Капитану показалось, что начался помпаж двигателей, сопровождающийся тряской всего самолета. Представляю, как заколотилось у него сердце!
Наверно он раньше не встречался с помпажем – явлением срыва потока на входе в двигатель из-за косого обтекания на больших углах атаки. Там так трясет, что ужас пронизывает: как палками по хвосту. И растет температура газов, нужно немедленно убирать режим, чтобы не спалить двигатель.
А трясочка-то была слабенькая, едва заметная.
Но капитан не взглянул на прибор скорости и спросонок слегка сдернул газы. Он и предположить не мог, что контролирующий прибор не включен.
Бортинженер не дал совсем убрать режим: ведь по его приборам помпажа не было.
Капитан снова сдернул. И потом еще. И отключил автопилот. Стал пилотировать вручную и раскачал машину. Все это было уже за пределом срабатывания сигнализации критического угла атаки, которую они включить забыли.
Они еще почти минуту держались. По расшифровке, угол атаки доходил чуть не до 20 градусов. За это время без тяги скорость упала почти на сто километров в час, и самолет таки свалился.
Реакция в ту же секунду спасла бы всех: толкануть что есть силы штурвал!
Но вялое тело не среагировало, а дальше было уже поздно: начались беспорядочные действия рулями, которые ничего изменить не могли.
Самолет, вращаясь в плоском штопоре, почти вертикально упал в барханы, недалеко от Учкудука.
Что нарушил экипаж?
Кому и что он хотел доказать?
На какой грани он хотел поймать адреналиновый кайф?
Они были смертельно уставшие, эти ребята. Они допустили ошибку: забыли включить прибор, который всегда, тысячи раз до этого включали. Они формально прочитали контрольную карту и формально на ее пункты ответили.
Простить их нельзя, понять профессионалу – можно.
Надо было отказаться. После двадцати часов ожидания. Глядя в глаза таким же измордованным пассажирам, вместе с экипажем толкавшимся на жаре. И уйти отдыхать. Только отдыхать в Карши в те времена было негде.
Министерство тут же с треском выдало указание: запрещается набор высоты на автопилоте. Крути руками. Видимо, чтоб не спал. Потом, через долгий промежуток времени, когда наказания высоким чинам были распределены и все утихло, этот запрет тихо убрали. Автопилот оказался ни при чем. Вместо этого запрета ограничили полетный вес на больших высотах, чтобы таки был тот запас по сваливанию.
Причину катастрофы долго жевали, приплели болтанку на высоте. Какая болтанка, если экипаж, вися на волоске, ошибочно сам убирает газы? И даже если и болтанка, то где был запас по углу атаки и его контроль?
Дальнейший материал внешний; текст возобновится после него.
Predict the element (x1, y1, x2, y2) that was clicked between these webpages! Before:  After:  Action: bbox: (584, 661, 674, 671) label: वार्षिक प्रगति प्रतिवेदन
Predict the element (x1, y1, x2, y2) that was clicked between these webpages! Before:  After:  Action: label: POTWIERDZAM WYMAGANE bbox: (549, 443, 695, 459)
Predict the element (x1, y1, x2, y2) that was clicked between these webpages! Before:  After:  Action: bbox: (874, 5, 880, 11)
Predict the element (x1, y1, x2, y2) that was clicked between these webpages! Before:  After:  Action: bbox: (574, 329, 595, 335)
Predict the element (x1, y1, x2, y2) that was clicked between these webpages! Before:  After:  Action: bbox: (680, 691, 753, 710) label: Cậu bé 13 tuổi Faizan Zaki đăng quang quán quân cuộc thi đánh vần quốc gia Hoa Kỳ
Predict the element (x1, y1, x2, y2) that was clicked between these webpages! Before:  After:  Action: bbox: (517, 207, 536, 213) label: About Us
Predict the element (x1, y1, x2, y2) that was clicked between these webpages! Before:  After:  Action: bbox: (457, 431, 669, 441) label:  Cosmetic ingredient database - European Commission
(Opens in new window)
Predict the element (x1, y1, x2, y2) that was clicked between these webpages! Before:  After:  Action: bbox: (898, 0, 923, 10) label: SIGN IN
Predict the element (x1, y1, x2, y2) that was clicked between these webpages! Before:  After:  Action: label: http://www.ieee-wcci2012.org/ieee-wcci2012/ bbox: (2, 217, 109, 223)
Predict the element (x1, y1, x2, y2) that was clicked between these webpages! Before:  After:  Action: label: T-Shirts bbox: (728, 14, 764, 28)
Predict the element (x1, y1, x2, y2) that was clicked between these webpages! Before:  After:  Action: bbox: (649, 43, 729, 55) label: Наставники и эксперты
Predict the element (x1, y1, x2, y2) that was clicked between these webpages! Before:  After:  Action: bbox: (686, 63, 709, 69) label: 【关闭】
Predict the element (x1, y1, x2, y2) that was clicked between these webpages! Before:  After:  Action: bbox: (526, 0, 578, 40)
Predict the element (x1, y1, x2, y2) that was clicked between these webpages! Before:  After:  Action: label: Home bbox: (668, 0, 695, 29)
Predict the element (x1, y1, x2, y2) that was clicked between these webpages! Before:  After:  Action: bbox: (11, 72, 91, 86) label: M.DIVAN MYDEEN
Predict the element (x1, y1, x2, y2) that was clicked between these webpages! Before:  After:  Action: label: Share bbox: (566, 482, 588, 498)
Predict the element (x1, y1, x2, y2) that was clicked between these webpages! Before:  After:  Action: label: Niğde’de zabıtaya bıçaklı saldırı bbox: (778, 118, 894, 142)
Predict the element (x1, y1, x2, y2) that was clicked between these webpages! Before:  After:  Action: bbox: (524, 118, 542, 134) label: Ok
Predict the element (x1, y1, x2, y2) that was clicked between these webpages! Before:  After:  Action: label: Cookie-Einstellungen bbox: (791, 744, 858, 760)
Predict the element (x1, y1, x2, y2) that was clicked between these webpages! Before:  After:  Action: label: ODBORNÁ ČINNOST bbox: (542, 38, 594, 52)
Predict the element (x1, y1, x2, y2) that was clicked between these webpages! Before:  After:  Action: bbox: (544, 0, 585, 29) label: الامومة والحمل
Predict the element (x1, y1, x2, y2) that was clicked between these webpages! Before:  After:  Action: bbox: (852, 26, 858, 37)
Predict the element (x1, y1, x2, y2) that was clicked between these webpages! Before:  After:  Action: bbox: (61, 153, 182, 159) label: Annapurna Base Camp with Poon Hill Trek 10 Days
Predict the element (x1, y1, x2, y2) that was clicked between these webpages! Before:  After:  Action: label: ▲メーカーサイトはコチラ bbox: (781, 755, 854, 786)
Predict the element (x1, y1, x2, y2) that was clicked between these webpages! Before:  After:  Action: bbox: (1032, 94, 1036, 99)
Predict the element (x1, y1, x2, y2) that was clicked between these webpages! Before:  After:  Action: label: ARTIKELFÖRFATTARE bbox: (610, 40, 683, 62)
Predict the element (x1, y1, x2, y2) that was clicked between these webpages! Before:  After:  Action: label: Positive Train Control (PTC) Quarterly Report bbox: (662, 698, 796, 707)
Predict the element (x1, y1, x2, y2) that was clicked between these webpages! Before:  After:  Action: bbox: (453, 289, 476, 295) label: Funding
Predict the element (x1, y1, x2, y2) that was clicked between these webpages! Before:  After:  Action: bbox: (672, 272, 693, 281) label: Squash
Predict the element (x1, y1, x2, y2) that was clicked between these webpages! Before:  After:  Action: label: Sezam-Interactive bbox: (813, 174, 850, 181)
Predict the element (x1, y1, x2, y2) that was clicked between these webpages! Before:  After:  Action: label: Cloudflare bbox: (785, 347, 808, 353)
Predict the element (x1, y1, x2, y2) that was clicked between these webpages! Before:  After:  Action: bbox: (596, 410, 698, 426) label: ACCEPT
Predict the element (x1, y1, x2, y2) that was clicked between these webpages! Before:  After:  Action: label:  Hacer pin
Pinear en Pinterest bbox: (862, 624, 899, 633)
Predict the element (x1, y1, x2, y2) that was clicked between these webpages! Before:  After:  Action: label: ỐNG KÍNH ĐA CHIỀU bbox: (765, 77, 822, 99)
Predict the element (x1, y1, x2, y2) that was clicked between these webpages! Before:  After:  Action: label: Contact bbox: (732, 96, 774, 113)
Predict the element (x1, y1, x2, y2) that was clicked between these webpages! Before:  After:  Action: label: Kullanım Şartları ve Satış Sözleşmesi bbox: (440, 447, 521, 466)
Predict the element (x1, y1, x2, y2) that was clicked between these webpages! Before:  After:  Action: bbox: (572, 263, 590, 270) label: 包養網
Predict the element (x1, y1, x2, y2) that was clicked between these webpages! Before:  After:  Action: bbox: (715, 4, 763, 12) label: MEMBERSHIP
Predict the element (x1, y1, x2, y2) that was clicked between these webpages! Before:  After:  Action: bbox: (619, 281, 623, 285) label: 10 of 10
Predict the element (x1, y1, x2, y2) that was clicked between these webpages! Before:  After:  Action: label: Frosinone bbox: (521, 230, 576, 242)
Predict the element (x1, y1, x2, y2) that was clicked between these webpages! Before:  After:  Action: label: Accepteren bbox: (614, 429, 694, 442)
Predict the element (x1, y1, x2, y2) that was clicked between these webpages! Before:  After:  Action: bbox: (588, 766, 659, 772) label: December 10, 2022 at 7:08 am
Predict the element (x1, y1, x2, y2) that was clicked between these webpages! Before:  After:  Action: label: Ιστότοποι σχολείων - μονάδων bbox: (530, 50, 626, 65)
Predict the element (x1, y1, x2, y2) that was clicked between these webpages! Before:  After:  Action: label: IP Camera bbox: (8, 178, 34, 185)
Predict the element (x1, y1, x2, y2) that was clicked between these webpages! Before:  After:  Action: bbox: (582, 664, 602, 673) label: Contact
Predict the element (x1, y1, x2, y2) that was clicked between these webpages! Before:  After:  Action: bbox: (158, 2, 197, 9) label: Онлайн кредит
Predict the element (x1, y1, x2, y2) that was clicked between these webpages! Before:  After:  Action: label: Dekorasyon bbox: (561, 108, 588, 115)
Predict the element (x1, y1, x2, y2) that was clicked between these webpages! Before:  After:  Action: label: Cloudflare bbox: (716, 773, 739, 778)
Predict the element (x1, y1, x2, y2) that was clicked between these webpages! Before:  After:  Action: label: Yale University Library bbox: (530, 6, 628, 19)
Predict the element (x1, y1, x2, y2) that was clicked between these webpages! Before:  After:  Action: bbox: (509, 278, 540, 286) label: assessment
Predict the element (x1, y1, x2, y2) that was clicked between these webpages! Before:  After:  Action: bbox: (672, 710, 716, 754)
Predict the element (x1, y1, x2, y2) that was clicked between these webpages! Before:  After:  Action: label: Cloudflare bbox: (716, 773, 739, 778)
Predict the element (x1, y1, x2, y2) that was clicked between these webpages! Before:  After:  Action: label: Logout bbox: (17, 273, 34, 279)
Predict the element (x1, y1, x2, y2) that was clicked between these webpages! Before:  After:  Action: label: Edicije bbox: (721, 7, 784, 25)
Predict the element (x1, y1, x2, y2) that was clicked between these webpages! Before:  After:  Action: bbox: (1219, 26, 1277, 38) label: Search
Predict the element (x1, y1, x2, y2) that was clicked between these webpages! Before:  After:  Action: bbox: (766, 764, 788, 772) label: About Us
Нет, таки, думаю, спал несчастный экипаж. Это такое состояние, когда уже не думаешь не только об ответственности – вообще ни о чем. И такое в своих полетах я по разным причинам несколько раз испытывал.
Так вы не хотите, чтобы неотдохнувший экипаж довез вас, превышая нормы рабочего времени?
Теперь о недавнем сваливании Ту-154 под Иркутском.
О капитане этого рейса кто-то сгоряча сказал: «лучший среди нас». После катастрофы была проверка из Москвы работы той дальневосточной авиакомпании. И по всем десяти пунктам акта отмечены грубейшие, безобразные нарушения правил подготовки летного персонала. В конце разбора председатель комиссии сказал: «Летчики не виноваты, что их не научили летать».
Больно писать об этом, но таковы были итоги перестройки в гражданской авиации. Цепь, которую беспорядочно дергают, рвется в самом слабом звене.
Обычный полет, обычный ночной заход на посадку; землю видно, еще пара минут – и покажутся огни подхода. Обычная, спокойная работа экипажа. Капитан, хоть и не так много налетал на Ту-154, но считается опытным. И второй пилот у него опытный, несколько лет на «Ту».
Самолет вписывается в схему захода, третий разворот, скорость великовата, прибрать режим…
Тысячи летчиков тысячи раз делали эту несложную операцию. А эти – прозевали падение скорости. На скорости 400 выпустили шасси на снижении, а когда скорость стала падать и подошла высота круга, перевели машину в горизонтальный полет и добавили режим двигателям. Но добавили маловато: скорость продолжала падать.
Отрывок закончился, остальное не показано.